Floods and droughts in world history
I’m back from a few days in what the Chinese call a “natural village” just outside Beijing, where I participated in an international workshop on the theme “Disasters wet and dry: Rivers, floods, and droughts in world history“, organized by Renmin University of China in Beijing and the omnipresent Rachel Carson Center in Munich. The organizers – mainly Donald Worster, Christof Mauch, Xia Mingfang, and in particular Hou Shen (though she is younger, and in China this means she must not be first on the list!) – had done a great job in bringing in excellent scholars from all continents to present their stories, often impressive in their empirical depth, of water-related disasters in different corners of the globe.
The topic was perfectly chosen to enable intellectual interaction between Western and Chinese researchers. I was impressed by what the Chinese are actually doing in this field, in terms of archive- and interview-based studies both of concrete disaster experiences and of more long durée-style accounts of, for example, the Yellow River from an environmental history point of view. But there are also a number of Western – mainly British and North American – historians who master Chinese as a language and have used it to provide their own accounts of the same topics. My own favourite among these were Kathryn Edgerton-Tapley’s dramatic story of how in 1938, i.e. during the war between China and Japan, a major dike on the Yellow River was deliberately destroyed and the whole river changed its course, the result being hundreds of thousands of people falling vicitim to both floods and droughts.
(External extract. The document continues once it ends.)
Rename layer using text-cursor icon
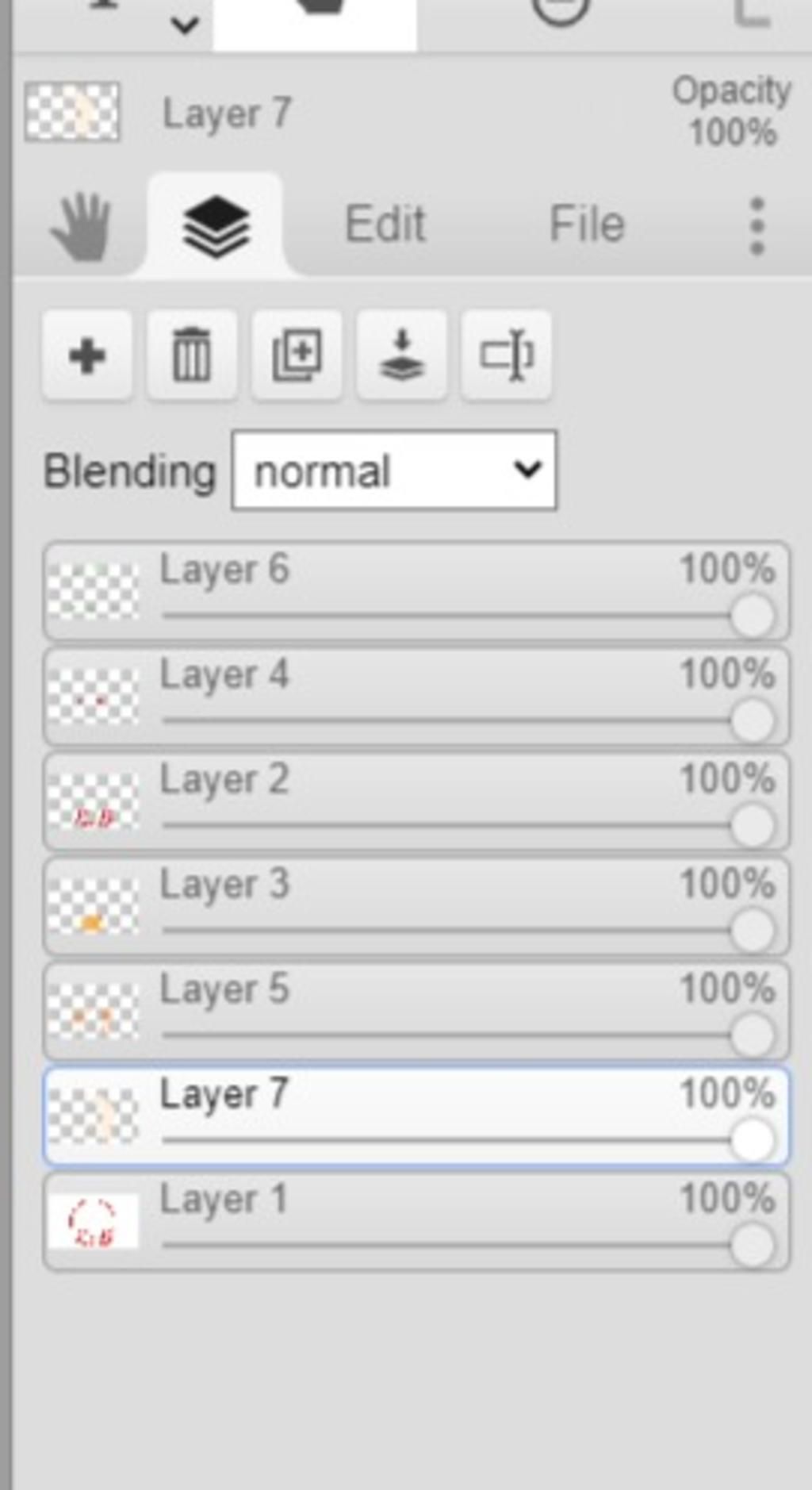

Striking was also the presence of Western historians who actually study waters far away from their home, such as Nicholas Breyfogle’s research on Lake Baikal and the Angara River in Russia, Bradley Skopyk’s study of water in colonial Mexico, Steven Serels’s post-doc project on Sudan, and Dale Stahl’s research on disaster management in Baghdad in the Interwar period.
But there is still a linguistic and cultural divide between Western and Chinese historians. Some of the most interesting Chinese conference papers were available in English only in the form of a translated abstract, and during the conference simultaneous translation was partly organized, though mainly from Chinese into English only. English native speakers, this is my impression, often are not at all aware of the difficulty with which foreigners – not only Chinese! – listen to what is being said. Donald Worster eagearly encouraged the Chinese conference participants to become more active in the discussion, but apart from a few US-based Chinese scholars, they still tended to remain silent. The will is already there, but more interaction between our respective communities will certainly be needed to bridge the divide.